Instead of grading for completion, many FCPS teachers assess the accuracy of homework and assign a score accordingly. With this current grading method, students dread the thought of doing their homework, knowing that one wrong answer may cost them numerous points. This should not be the case—homework is meant to be practice work for home, not a test.
When teachers grade homework solely on accuracy, they send the message that early-on perfection matters more than learning. This misguided prioritization of perfection discourages risk-taking and honest effort. Students become afraid to make mistakes, missing out on experiences that lead to growth and learning.
Homework often comes to feel like a measure of intelligence, and being consistently penalized for mistakes can demotivate students. This decreases confidence and engagement with the specific subject or topic.
To protect their grades, some students may even resort to looking up or copying answers from a friend, which defeats the purpose of homework.
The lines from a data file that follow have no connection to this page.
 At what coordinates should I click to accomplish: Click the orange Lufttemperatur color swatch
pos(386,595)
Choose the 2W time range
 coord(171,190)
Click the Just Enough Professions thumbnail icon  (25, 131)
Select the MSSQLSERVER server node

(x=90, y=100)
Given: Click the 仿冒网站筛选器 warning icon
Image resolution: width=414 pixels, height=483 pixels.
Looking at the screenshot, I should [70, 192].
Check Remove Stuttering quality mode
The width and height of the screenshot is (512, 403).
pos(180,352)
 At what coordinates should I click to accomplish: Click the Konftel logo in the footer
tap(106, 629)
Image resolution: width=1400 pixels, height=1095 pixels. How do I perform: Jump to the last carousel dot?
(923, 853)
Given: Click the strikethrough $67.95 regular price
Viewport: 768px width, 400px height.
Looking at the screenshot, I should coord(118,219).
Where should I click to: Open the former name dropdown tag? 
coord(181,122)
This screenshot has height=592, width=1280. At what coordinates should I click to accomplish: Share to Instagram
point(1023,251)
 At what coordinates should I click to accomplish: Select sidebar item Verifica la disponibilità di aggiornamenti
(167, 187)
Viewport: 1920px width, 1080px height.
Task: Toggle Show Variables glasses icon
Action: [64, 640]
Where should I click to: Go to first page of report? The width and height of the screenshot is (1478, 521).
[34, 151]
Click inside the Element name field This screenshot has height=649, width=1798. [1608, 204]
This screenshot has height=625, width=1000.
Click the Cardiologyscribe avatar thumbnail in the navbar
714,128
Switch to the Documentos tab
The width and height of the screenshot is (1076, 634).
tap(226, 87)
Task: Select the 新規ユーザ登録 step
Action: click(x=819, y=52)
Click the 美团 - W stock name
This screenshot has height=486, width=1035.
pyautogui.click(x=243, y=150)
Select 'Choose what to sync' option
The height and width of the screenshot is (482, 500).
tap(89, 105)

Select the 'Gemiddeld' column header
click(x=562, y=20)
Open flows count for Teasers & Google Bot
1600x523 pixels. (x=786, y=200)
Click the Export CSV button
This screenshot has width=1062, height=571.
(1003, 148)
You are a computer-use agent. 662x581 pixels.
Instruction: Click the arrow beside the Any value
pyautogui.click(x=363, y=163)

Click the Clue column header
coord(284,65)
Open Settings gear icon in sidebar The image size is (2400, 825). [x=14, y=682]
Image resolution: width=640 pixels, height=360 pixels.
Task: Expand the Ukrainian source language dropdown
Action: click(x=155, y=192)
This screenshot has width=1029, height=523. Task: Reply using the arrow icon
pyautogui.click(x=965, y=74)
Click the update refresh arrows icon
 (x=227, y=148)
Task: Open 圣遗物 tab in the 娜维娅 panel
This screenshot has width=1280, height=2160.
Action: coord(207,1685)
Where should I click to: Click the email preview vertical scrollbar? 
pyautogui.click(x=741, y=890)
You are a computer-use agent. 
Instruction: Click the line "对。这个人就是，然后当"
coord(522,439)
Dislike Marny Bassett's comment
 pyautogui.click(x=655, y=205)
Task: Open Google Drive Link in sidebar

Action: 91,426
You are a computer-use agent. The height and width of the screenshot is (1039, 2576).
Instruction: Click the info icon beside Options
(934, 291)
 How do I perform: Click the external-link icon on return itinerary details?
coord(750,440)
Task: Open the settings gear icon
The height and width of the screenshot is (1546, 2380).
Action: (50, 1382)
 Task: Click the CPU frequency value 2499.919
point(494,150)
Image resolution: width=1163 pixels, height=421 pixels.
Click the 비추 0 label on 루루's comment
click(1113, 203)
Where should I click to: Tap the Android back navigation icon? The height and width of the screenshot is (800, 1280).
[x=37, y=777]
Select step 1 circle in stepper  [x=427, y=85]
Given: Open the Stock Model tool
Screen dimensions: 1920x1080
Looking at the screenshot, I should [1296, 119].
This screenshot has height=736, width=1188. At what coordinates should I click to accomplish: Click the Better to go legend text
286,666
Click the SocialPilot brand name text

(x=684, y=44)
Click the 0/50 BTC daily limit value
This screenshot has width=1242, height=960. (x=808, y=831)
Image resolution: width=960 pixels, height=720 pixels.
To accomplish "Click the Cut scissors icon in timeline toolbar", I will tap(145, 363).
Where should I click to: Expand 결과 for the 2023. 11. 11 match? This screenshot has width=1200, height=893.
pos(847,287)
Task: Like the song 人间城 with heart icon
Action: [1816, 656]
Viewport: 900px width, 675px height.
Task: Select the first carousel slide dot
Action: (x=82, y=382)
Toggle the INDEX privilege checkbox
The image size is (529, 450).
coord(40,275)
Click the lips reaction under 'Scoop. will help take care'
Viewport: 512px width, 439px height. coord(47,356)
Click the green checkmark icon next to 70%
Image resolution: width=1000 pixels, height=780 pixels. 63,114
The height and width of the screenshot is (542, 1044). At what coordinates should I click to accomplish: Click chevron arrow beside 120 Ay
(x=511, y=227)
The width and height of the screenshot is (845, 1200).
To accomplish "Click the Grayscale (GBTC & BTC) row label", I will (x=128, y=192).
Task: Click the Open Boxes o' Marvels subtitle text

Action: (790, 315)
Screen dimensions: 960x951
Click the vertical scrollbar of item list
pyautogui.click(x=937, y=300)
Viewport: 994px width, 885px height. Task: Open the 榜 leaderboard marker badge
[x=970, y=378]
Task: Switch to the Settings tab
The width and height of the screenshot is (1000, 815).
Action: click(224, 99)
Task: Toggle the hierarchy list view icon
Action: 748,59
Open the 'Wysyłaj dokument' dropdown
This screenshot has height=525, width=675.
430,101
Not only is such a grading method detrimental to students’ learning, but it also has an unfavorable impact on students’ mental health.
Students already face stress from exams and quizzes. According to Crown Counseling, over 70% of high school students report often or always feeling stressed over school work. Treating homework as another test only exacerbates this issue and pushes many over the edge.
Under the burden of needing every answer to be right, students may stay up unreasonably late, obsessing over every number or every word just to get that perfect 100%. This cycle of stress fuels burnout, anxiety and a negative relationship with learning.
Despite the many downsides of accuracy based homework grading, many argue that if homework wasn’t graded on accuracy, students may not take it seriously and just fill in random answers to get credit.
However, just as a study conducted by Edutopia finds, there will always be students who won’t do the assignment truthfully, whether it’s graded on accuracy or not. Completion-based grading doesn’t override accountability; teachers can require students to show work and ask homework related questions in class. In fact, this way, students who put in genuine effort to complete their own work are not unfairly punished for honest mistakes.
Right now, it’s not just grades at stake, but also the mental health of students. Rather than punishing students for small errors, schools county-wide should implement a gradual shift from strictly accuracy-based homework grading, and move towards a completion based homework grading policy.